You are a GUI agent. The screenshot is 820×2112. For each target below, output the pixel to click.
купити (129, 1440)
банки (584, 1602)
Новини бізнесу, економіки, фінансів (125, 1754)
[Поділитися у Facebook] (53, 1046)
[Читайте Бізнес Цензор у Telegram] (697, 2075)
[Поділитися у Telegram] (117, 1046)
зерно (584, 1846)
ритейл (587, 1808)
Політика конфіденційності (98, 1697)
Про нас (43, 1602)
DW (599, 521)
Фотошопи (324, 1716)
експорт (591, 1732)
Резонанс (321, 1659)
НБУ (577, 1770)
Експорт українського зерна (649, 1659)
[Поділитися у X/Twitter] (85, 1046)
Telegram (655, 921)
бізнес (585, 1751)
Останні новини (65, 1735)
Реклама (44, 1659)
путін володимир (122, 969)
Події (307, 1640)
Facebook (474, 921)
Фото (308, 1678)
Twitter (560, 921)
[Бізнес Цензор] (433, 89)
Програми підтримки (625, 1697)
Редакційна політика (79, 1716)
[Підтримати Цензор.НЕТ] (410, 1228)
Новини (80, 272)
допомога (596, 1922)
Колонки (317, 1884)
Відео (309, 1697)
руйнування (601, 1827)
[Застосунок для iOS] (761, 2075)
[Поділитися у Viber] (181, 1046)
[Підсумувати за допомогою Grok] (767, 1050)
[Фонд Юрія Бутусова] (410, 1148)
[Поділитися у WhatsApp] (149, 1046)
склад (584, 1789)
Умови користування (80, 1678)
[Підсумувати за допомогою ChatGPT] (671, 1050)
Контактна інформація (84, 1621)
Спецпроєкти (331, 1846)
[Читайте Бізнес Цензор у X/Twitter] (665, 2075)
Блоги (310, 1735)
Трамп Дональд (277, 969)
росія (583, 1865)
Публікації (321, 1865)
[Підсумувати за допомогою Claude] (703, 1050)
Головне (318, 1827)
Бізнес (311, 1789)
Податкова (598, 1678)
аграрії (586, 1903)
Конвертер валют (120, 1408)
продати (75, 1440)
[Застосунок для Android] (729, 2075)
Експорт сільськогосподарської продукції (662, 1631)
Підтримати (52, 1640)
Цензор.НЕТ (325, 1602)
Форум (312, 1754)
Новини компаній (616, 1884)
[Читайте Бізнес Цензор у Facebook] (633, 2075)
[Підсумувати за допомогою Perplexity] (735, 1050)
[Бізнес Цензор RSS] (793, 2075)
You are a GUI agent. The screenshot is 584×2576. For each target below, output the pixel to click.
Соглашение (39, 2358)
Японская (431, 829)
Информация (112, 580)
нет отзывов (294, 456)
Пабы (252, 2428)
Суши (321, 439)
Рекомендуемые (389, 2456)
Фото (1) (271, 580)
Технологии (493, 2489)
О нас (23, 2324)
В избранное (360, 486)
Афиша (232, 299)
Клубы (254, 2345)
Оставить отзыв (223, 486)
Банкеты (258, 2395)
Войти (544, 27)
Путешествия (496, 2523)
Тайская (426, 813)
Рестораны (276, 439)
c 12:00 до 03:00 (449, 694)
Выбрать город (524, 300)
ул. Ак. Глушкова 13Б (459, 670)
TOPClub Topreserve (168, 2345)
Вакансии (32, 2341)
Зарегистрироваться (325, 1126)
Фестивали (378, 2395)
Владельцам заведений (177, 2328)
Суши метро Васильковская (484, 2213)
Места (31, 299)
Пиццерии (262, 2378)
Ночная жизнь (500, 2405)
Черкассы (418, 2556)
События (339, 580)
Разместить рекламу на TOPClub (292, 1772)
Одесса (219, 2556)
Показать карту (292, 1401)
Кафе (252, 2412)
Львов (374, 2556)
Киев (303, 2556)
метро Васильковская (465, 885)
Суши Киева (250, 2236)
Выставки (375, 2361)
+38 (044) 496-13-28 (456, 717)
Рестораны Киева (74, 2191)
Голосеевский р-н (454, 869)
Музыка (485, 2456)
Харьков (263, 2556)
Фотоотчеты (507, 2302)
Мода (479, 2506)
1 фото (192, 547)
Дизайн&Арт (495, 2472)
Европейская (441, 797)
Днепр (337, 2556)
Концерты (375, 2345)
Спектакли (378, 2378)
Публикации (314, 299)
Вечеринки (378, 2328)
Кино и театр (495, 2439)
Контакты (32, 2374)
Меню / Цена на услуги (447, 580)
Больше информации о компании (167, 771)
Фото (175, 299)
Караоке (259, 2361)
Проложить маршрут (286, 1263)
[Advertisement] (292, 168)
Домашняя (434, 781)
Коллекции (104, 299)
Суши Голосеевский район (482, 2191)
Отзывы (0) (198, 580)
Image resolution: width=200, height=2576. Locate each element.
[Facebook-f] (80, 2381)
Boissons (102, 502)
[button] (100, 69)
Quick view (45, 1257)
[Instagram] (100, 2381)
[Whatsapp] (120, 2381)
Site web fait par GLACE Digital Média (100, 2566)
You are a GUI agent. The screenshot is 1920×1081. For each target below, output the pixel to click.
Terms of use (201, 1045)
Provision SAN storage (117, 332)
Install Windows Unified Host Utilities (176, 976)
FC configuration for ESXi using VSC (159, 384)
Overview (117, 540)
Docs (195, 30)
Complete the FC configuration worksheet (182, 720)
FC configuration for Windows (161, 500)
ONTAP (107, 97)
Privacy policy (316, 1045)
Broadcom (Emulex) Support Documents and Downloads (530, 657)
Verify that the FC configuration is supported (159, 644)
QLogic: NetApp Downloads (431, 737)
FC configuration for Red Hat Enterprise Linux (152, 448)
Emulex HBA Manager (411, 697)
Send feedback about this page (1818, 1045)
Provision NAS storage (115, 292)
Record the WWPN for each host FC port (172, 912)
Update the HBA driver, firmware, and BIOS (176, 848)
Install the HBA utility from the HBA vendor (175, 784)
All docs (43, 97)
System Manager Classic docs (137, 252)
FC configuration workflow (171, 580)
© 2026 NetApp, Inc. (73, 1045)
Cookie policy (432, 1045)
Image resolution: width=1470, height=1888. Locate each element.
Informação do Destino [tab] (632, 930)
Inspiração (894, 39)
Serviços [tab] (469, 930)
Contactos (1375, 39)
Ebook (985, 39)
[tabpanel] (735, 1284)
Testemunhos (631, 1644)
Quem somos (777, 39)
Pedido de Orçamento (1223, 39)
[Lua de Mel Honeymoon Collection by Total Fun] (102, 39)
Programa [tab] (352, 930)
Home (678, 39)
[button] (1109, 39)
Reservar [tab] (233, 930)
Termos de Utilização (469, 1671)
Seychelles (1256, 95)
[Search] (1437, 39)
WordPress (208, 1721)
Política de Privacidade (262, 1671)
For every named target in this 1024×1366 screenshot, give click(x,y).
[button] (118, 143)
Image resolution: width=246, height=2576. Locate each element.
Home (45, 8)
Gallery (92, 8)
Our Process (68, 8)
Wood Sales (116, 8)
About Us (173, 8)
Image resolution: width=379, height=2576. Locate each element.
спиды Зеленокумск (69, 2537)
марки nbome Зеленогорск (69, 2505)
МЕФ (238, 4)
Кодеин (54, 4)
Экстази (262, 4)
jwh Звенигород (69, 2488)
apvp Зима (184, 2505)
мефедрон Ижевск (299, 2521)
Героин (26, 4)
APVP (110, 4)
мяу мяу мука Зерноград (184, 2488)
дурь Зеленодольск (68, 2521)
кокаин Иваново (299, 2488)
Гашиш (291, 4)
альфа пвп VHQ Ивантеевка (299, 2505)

####################

▸ Exercise aim
With the line holding "Контактна інформація (84, 1621)" as the first and the line holding "нет отзывов (294, 456)" as the last, set down that range of the entries above exactly, and nothing else.

▸ Answer space
Контактна інформація (84, 1621)
Спецпроєкти (331, 1846)
[Читайте Бізнес Цензор у X/Twitter] (665, 2075)
Блоги (310, 1735)
Трамп Дональд (277, 969)
росія (583, 1865)
Публікації (321, 1865)
[Підсумувати за допомогою Claude] (703, 1050)
Головне (318, 1827)
Бізнес (311, 1789)
Податкова (598, 1678)
аграрії (586, 1903)
Конвертер валют (120, 1408)
продати (75, 1440)
[Застосунок для Android] (729, 2075)
Експорт сільськогосподарської продукції (662, 1631)
Підтримати (52, 1640)
Цензор.НЕТ (325, 1602)
Форум (312, 1754)
Новини компаній (616, 1884)
[Читайте Бізнес Цензор у Facebook] (633, 2075)
[Підсумувати за допомогою Perplexity] (735, 1050)
[Бізнес Цензор RSS] (793, 2075)
You are a GUI agent. The screenshot is 584×2576. For each target below, output the pixel to click.
Соглашение (39, 2358)
Японская (431, 829)
Информация (112, 580)
нет отзывов (294, 456)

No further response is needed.